The City of Edmonton also called and offered her a position as Coordinator for Persons with Disabilities for the City of Edmonton. Bergeron said they asked her, “Why should we hire you?” She replied, “Didn’t you write this job for me? The job is everything I wanted it to be. ” “They thought it was a great answer.”
Bergeron thanked her new contact at the Royal Bank of Canada and explained that she had been offered another position. “I didn’t burn any bridges, and I still have a good relationship with Mr. Bill Banister at the Royal Bank.”
Bergeron told participants they should set their goals a little higher than what they think they can reach. “It gives you something to stretch for.”
“Set your goals in steps. It was my goal to work for the City of Edmonton and then move on to the provincial level,” she said. “The next step is to get the education you need.”

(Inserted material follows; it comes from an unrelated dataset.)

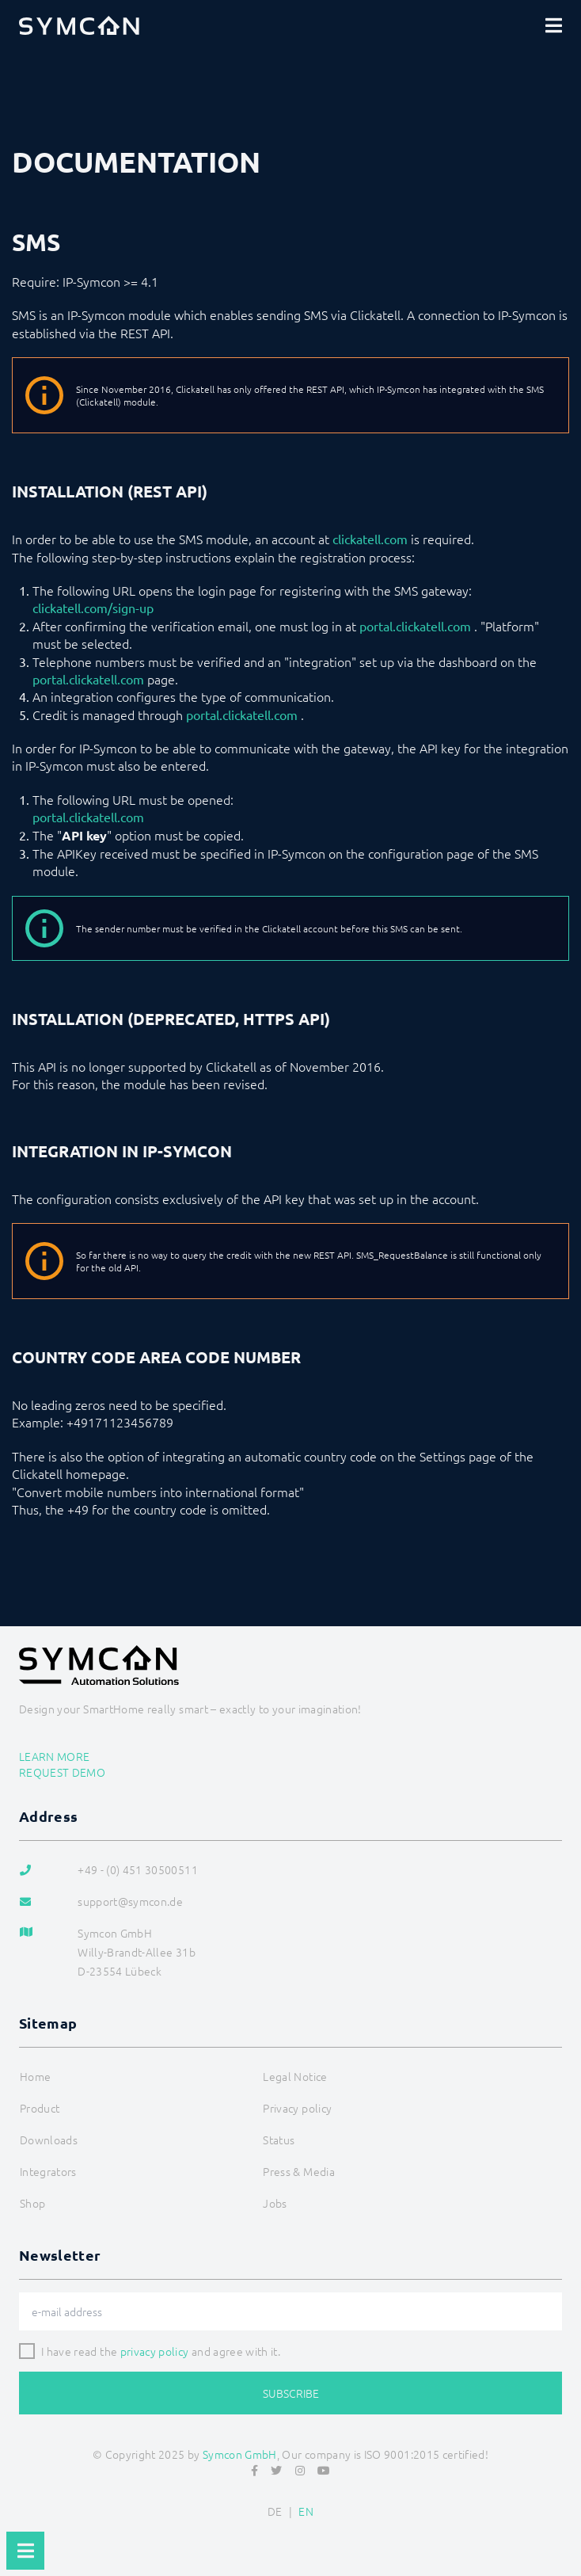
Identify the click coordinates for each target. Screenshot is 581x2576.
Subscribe (291, 2393)
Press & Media (299, 2171)
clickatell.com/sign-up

“Make opportunities work and remember that you cannot win the lottery if you don’t buy a ticket,” she said. Bergeron recently applied for a position as director. “Everyone had a Master’s degree but I still came in as the second-choice candidate. Now that my goal is to be a director, I realize I need to return to university,” she said. “My advice to you is that education is not for now, it is for later,” she said.
Bergeron said it is not who you know but who knows you. “I am lucky I have a dog. When I call people I say, ‘Hi, it’s Diane Bergeron the blonde, blind lady with the dog’,” she said. “Have something about you that is different from everybody else so that people recognize you right away.”
Bergeron said that volunteering is essential because it is the only way to get experience. “The first thing I look at when hiring is a person’s volunteering background. If I know what you are willing to do for nothing, I know what you will do for something,” she said.
Bergeron told participants to keep learning and volunteering, setting goals and stretching to reach them. “When you have reached a goal, make another and move ahead.”
Jennifer Dillon said Bergeron’s presentation demonstrated that a career is a life-long process and not something that happens overnight.